[EXERCISE]
Retype exactly the lines of the listing below from the one with "The height and" through the last, both included, and leave every picture out.
══ RECORDS SHOWN ══
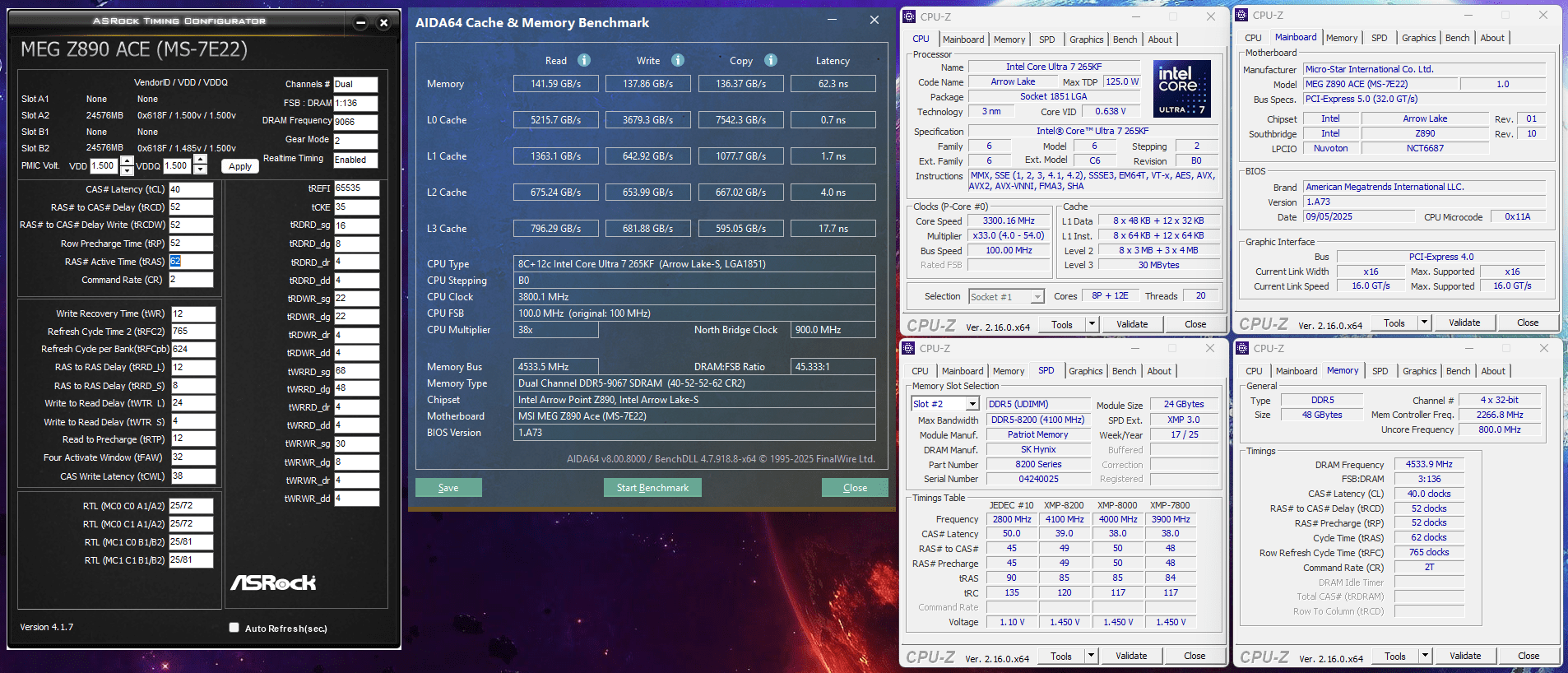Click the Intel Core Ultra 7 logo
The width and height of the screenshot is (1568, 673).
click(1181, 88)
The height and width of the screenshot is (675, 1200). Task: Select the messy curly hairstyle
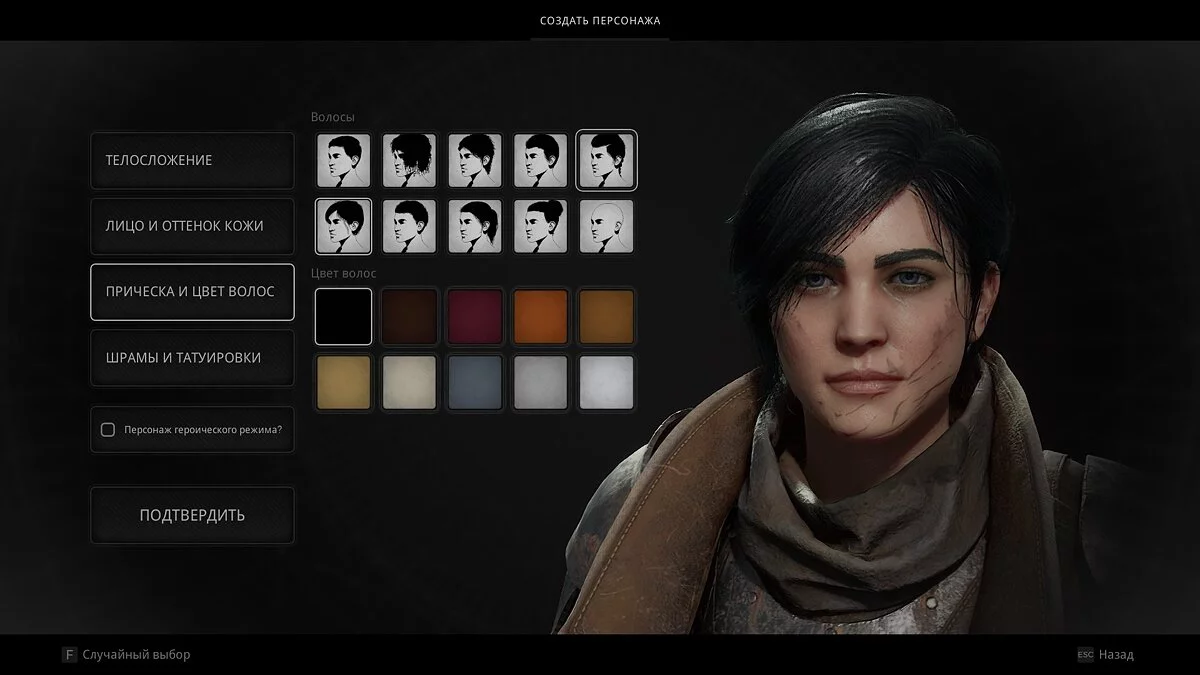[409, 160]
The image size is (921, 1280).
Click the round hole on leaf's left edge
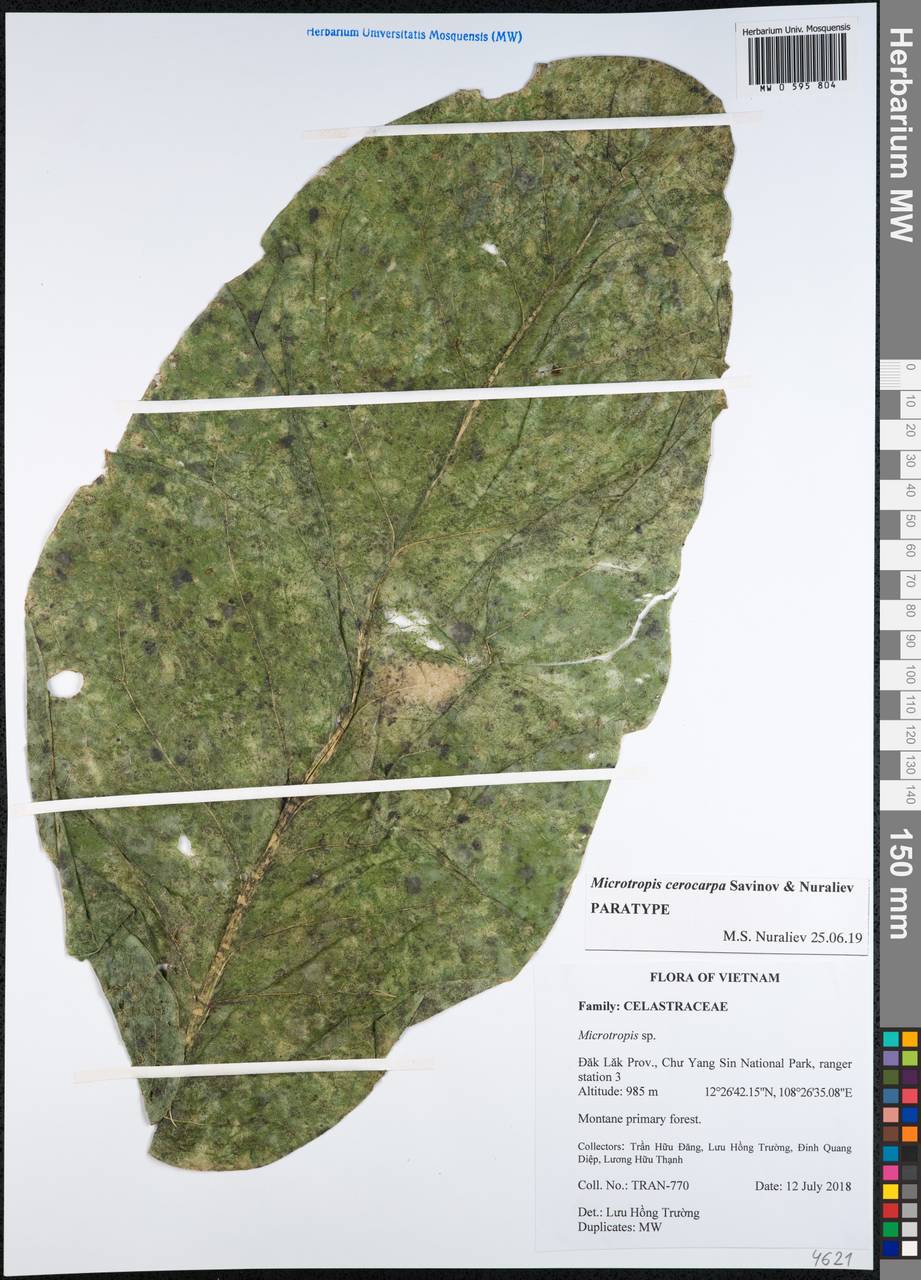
═══
[OUTPUT]
The height and width of the screenshot is (675, 1200). Task: Select the messy curly hairstyle
[409, 160]
The image size is (921, 1280).
Click the round hole on leaf's left edge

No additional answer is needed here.